Twin Tiers Honor Flight Mission 13′s brothers in Arms and in life
WASHINGTON (WBNG) -- Over the weekend, 49 local veterans visited the nation’s capital as part of Twin Tiers Honor Flight Mission 13. Of those 49 military brothers, three of them are actual brothers, connected through blood.
For Joseph, Gerry and Fred Urda, Mission 13 is more than just a trip to Washington, D.C. Originally from Windsor, the three brothers went their separate ways after joining the military during the war in Vietnam.
Joseph enlisted in the Navy in 1966 and served until 1970, Gerry enlisted in the Army from ‘68 to ‘71, and Fred served in the Army for two years from ‘69 to ‘71.
“Well, my story is shorter,” Fred said. “I let them draft me.”
The three were spread out across the globe in Japan, Italy, and Vietnam during their time serving. While they didn’t get to hear from each other much during that time, they spent this trip reflecting on the years they’d lost with each other, both during and after the service.
“I remembered this morning that we had a meat market in Windsor, and all three of us got salami one year while we were overseas,” Gerry said. “I don’t know why [our father] sent salami to Italy, but it was great.”
While in the Navy, Joseph was one of nine Navy morticians at the time. He said he’s been to our nation’s capital multiple times, but it never gets easier.
“The guys on the wall - The Vietnam Wall - that I sent home to their mothers and wives that they never kept records of the names, and I wish they did,” he said. “That is one regret I have, because I don’t know who they were.”

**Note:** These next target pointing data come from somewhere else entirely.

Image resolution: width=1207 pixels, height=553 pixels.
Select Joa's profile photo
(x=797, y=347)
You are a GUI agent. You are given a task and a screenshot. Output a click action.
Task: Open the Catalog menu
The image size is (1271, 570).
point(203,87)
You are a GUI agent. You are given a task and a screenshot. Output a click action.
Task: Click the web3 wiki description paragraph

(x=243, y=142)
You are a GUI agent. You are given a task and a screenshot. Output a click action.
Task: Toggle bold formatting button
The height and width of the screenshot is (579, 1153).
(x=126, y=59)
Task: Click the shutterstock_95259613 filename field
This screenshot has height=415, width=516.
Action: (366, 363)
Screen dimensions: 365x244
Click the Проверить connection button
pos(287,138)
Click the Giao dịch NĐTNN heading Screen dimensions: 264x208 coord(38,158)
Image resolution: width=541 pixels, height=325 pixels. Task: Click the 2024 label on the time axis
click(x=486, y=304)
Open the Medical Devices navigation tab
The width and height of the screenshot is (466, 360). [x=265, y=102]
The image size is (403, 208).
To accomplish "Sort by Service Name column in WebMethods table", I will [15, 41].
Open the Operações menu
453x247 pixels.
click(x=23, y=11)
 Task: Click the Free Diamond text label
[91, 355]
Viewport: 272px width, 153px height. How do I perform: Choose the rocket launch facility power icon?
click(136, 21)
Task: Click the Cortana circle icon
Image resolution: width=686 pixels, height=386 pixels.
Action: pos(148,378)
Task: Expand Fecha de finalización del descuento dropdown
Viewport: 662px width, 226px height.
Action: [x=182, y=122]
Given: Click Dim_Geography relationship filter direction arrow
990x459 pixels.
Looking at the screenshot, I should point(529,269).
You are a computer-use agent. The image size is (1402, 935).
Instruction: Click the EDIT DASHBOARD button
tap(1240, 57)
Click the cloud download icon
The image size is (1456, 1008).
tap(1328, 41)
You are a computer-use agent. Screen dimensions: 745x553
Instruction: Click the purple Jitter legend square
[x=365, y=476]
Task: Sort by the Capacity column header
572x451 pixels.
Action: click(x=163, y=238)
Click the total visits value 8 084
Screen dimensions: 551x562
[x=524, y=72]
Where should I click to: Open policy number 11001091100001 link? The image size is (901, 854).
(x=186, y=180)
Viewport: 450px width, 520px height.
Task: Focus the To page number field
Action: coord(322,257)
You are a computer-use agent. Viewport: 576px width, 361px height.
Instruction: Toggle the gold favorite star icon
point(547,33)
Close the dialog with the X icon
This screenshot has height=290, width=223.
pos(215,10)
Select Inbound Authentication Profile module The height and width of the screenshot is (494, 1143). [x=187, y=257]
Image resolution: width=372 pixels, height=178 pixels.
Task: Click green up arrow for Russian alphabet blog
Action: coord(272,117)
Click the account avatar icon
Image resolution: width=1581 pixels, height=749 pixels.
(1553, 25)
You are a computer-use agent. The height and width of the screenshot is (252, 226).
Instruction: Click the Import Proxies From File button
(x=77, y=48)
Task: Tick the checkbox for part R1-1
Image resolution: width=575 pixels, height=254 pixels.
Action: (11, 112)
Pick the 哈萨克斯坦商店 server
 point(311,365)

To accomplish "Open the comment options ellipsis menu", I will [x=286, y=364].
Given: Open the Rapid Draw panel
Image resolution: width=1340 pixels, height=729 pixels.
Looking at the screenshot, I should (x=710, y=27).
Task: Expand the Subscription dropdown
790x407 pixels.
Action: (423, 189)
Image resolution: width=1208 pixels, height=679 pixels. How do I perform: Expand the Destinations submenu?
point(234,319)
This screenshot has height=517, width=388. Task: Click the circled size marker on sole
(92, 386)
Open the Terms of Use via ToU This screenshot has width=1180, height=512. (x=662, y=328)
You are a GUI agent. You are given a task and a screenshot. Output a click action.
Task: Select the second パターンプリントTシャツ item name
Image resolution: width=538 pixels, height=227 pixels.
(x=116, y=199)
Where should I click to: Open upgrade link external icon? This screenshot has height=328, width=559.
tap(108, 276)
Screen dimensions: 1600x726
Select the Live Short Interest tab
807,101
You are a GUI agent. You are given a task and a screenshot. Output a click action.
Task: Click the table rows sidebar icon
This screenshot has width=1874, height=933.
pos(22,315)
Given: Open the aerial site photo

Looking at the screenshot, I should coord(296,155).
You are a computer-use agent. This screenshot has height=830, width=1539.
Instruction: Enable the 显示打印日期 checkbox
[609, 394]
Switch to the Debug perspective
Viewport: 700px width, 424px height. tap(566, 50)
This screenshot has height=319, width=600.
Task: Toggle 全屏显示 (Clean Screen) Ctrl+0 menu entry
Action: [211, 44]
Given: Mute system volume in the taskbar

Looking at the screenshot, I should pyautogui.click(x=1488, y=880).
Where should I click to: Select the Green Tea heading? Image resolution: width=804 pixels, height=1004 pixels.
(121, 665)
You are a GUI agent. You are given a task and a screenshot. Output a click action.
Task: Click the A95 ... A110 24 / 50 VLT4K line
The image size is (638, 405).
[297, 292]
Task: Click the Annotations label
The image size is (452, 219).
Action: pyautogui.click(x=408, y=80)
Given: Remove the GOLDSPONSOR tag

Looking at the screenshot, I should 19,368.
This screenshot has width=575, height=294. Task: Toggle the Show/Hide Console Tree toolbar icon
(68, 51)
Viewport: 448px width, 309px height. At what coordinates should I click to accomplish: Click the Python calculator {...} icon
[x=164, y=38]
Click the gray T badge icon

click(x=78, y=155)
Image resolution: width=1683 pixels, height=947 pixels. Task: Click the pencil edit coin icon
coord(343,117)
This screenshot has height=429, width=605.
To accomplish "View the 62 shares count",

The three said due to the stigma surrounding Vietnam, they never spoke about the war when they returned.
“I’m sure, he’s got things that he saw or did that aren’t worth repeating, and I saw the results of casualties coming into Japan at the mortuary,” Joseph said. “You know, those things are in your head. You can never get rid of that. I still do.”
However, as they learned this weekend, because of their service to our country, their brotherhood goes beyond the blood they share.
“There’s a camaraderie between veterans that the general public doesn’t recognize; They don’t understand it,” said Joseph.